What happened to your startup? So what happened is this took a lot longer to come to market, that's one thing. The other thing that ended up happening is we ended up getting acquired by Niantic, the makers of Pokémon Go, so I ended up heading a lot of the AR platform over there at Pokémon with Niantic. We actually shipped a lot of this AR SDK into a lot of games, so millions of players are running our code, which is really cool. If you've ever played Pokémon Go, you've literally used code that Diana wrote, and I'm so excited with this platform coming in—and we can go dive deeper into it.

Okay, should we take the headsets off so we can talk? Yeah, let's go. So, it's been a long road. You've seen this technology basically evolve over the course of a decade. What's, you know, why AR? Like, that's one of the big things here. Previous platforms may be really focused on VR and the gaming aspect. HoloLens from Microsoft seemed to try to do the AR thing. What's going on with the Apple Vision Pro? You know, why is this important? Why are we talking about this?

Yeah, I mean, we have to go even back in the history of computing. Actually, the attempts of building augmented reality and VR headsets have been actually since the beginning of the first computer. Actually, the very first one was by this guy called Ivan Sutherland back in the 60s. So people have been thinking about it. It’s kind of one of the dreams, and it's one of those things that really fascinated me. I think it's so much in our consciousness that we want to make it really happen, but the challenge why it has not happened, unlike tablets and phones, is that it's just really, really hard to make.

So you bring up the Microsoft HoloLens; they had version one and version two, and sadly the latest version got scoped down or the team kind of got let go because they tried an optical approach. So the AR approach was that they were seeing actually the real world and then the digital content would be rendered just within the eyes, and it had a very little field of view. It was actually the same approach that Magic Leap was trying. What Apple is trying is actually more of a pass-through, which is actually more of a full high-res video feed of the real world.

* _EXCERPTED RECORDS_
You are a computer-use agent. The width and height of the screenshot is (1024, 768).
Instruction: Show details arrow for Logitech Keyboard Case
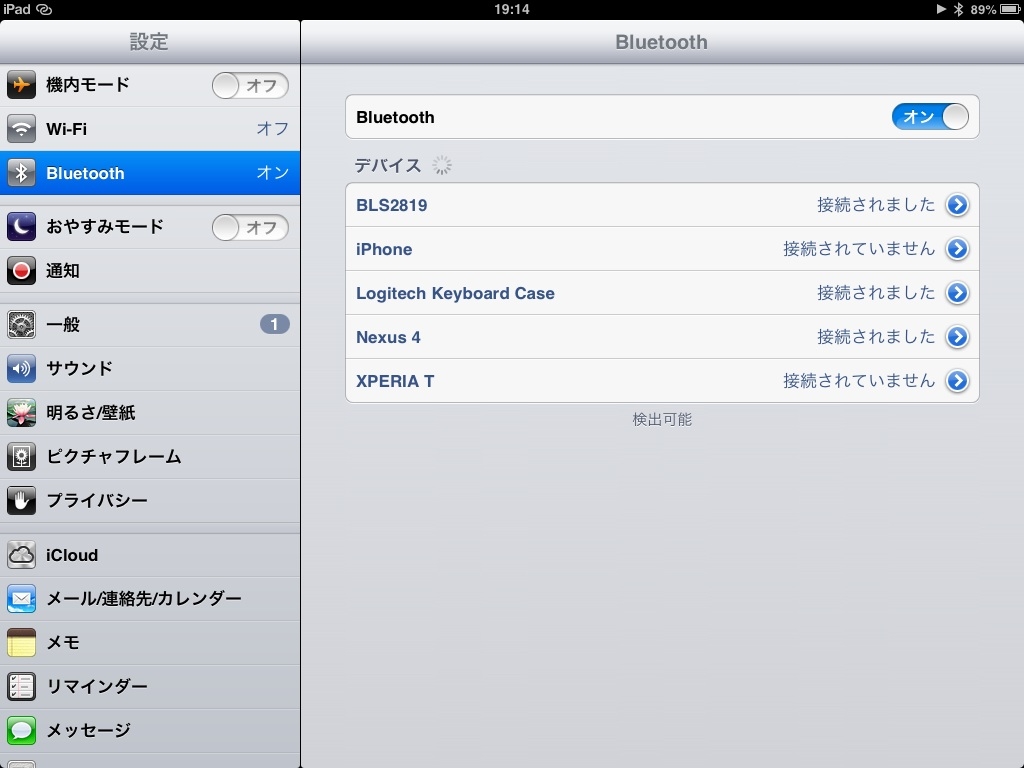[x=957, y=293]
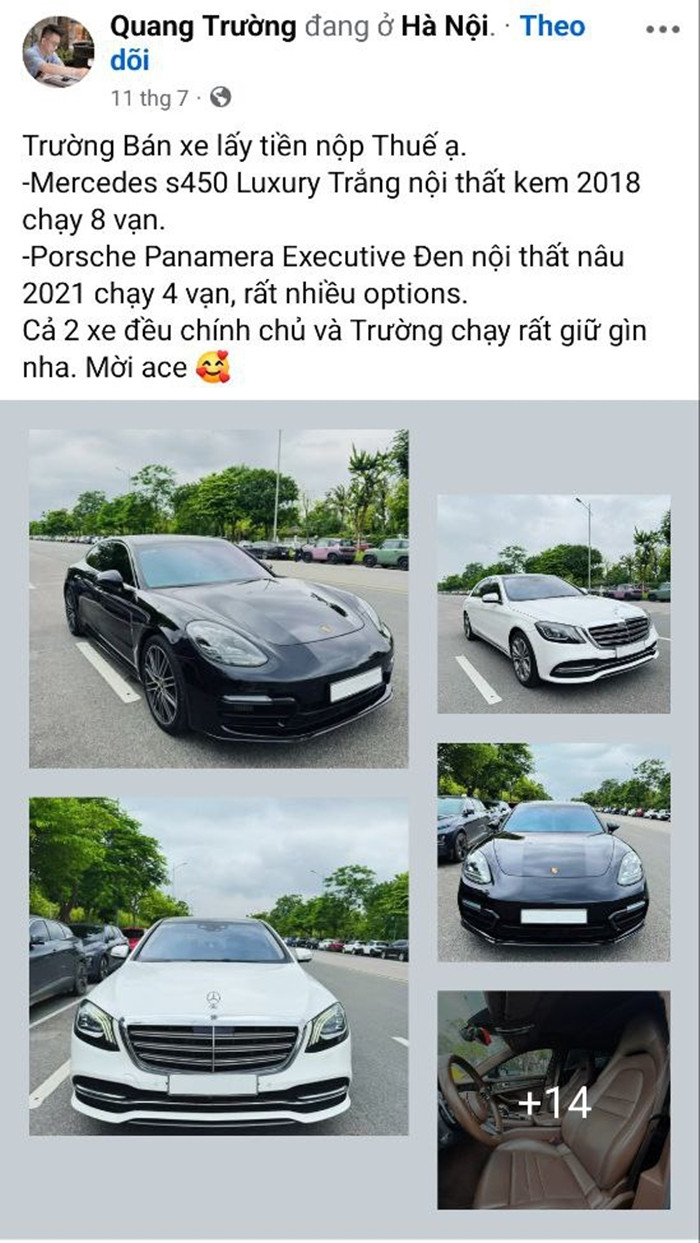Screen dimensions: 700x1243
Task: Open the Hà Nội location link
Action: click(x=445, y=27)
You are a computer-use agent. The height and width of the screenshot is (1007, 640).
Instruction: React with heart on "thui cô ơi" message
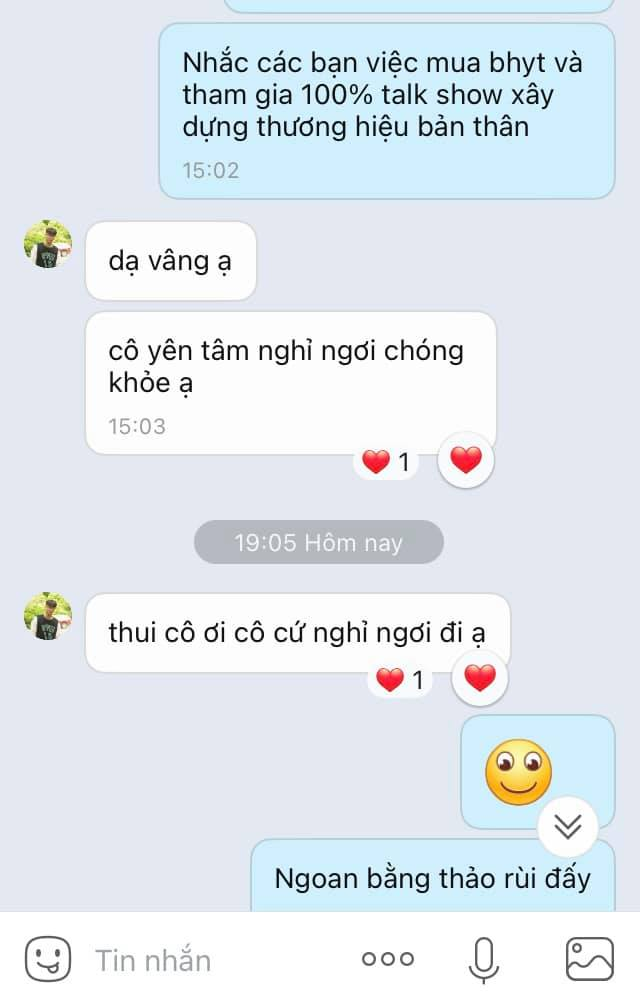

* _WHAT IS EXPECTED_
Which companies are named in the AR conversation? The items have nothing to do with what is asked here.

* _THE SOLUTION_
Niantic, Microsoft, Magic Leap, Apple